**Votre objectif:**
Transcrivez fidèlement le passage de l'article ci-dessous sur VXLAN et Linux, en commençant par « Vincent Bernat » et en allant jusqu'à « segment Ethernet commun. ».

**Texte sélectionné:**
⁂
VXLAN & Linux

Vincent Bernat

VXLAN est un protocole réseau permettant de transporter du trafic Ethernet au-dessus d’un réseau IP existant tout en supportant un nombre très elevé de locataires. Il est défini dans la RFC 7348.

Depuis Linux 3.12, l’implémentation de VXLAN est plutôt complète et supporte aussi bien le multicast que l’unicast, au-dessus d’IPv6 ou d’IPv4. Regardons les différentes façons de le mettre en œuvre.

VXLAN setup
Exemple de déploiement de VXLAN

Pour illustrer les exemples qui suivent, nous utilisons la configuration suivante :

  • un réseau IP existant (hautement disponible et évolutif, peut-être Internet),
  • trois ponts Linux servant de terminaison VXLAN (VXLAN tunnel endpoints ou VTEP),
  • quatre serveurs croyant partager un segment Ethernet commun.

Un tunnel VXLAN étend les segments Ethernet existants en un unique segment Ethernet (virtuel). Depuis n’importe quel hôte (par exemple H1), nous pouvons atteindre tous les autres hôtes partageant le segment virtuel:

$ ping -c10 -w1 -t1 ff02::1%eth0
PING ff02::1%eth0(ff02::1%eth0) 56 data bytes
64 bytes from fe80::5254:33ff:fe00:8%eth0: icmp_seq=1 ttl=64 time=0.016 ms
64 bytes from fe80::5254:33ff:fe00:b%eth0: icmp_seq=1 ttl=64 time=4.98 ms (DUP!)
64 bytes from fe80::5254:33ff:fe00:9%eth0: icmp_seq=1 ttl=64 time=4.99 ms (DUP!)
64 bytes from fe80::5254:33ff:fe00:a%eth0: icmp_seq=1 ttl=64 time=4.99 ms (DUP!)

--- ff02::1%eth0 ping statistics ---
1 packets transmitted, 1 received, +3 duplicates, 0% packet loss, time 0ms
rtt min/avg/max/mdev = 0.016/3.745/4.991/2.152 ms

Usage simple#

Le déploiement de référence pour VXLAN est d’utiliser un groupe IP multicast pour joindre les autres VTEP:

# ip -6 link add vxlan100 type vxlan \
>   id 100 \
>   dstport 4789 \
>   local 2001:db8:1::1 \
>   group ff05::100 \
>   dev eth0 \
>   ttl 5
# brctl addbr br100
# brctl addif br100 vxlan100
# brctl addif br100 vnet22
# brctl addif br100 vnet25
# brctl stp br100 off
# ip link set up dev br100
# ip link set up dev vxlan100

Les commandes ci-dessus créent une interface de terminaison VXLAN appelée vxlan100 et la place dans un pont avec d’autres interfaces classiques1. Chaque segment VXLAN est associé à un identifant sur 24 bits, le VXLAN Network Identifier (VNI). Dans notre exemple, le VNI par défaut est configuré avec la directive id 100.

La première implémentation de VXLAN remonte à Linux 3.7 et le port UDP à utiliser n’était pas encore défini. Plusieurs constructeurs ont choisi 8472 et Linux a aussi opté pour cette valeur. Afin de ne pas casser les déploiements existants, c’est toujours la valeur par défaut. Pour utiliser le port assigné par l’IANA, il faut indiquer explictement la directive dstport 4789.
⁂
**Données affichées:**
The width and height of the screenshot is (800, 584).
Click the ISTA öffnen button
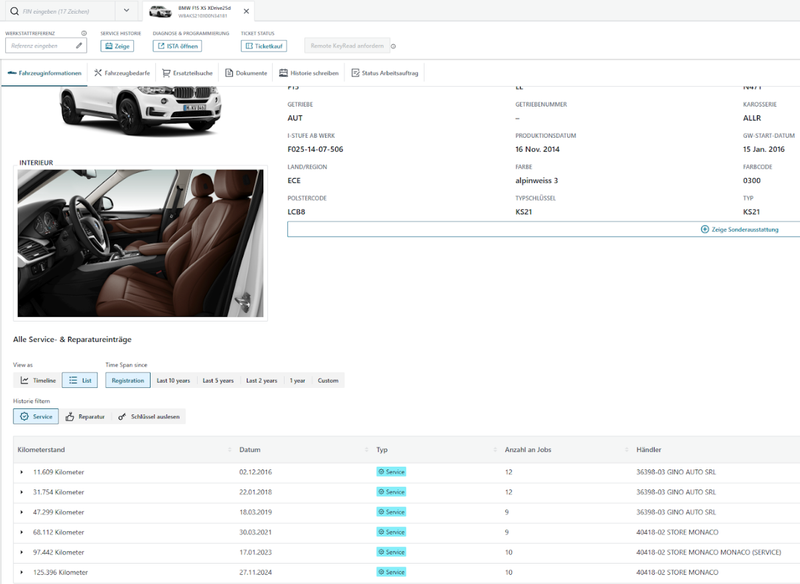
⁂
**Bonne réponse:**
Vincent Bernat

VXLAN est un protocole réseau permettant de transporter du trafic Ethernet au-dessus d’un réseau IP existant tout en supportant un nombre très elevé de locataires. Il est défini dans la RFC 7348.

Depuis Linux 3.12, l’implémentation de VXLAN est plutôt complète et supporte aussi bien le multicast que l’unicast, au-dessus d’IPv6 ou d’IPv4. Regardons les différentes façons de le mettre en œuvre.

VXLAN setup
Exemple de déploiement de VXLAN

Pour illustrer les exemples qui suivent, nous utilisons la configuration suivante :

  • un réseau IP existant (hautement disponible et évolutif, peut-être Internet),
  • trois ponts Linux servant de terminaison VXLAN (VXLAN tunnel endpoints ou VTEP),
  • quatre serveurs croyant partager un segment Ethernet commun.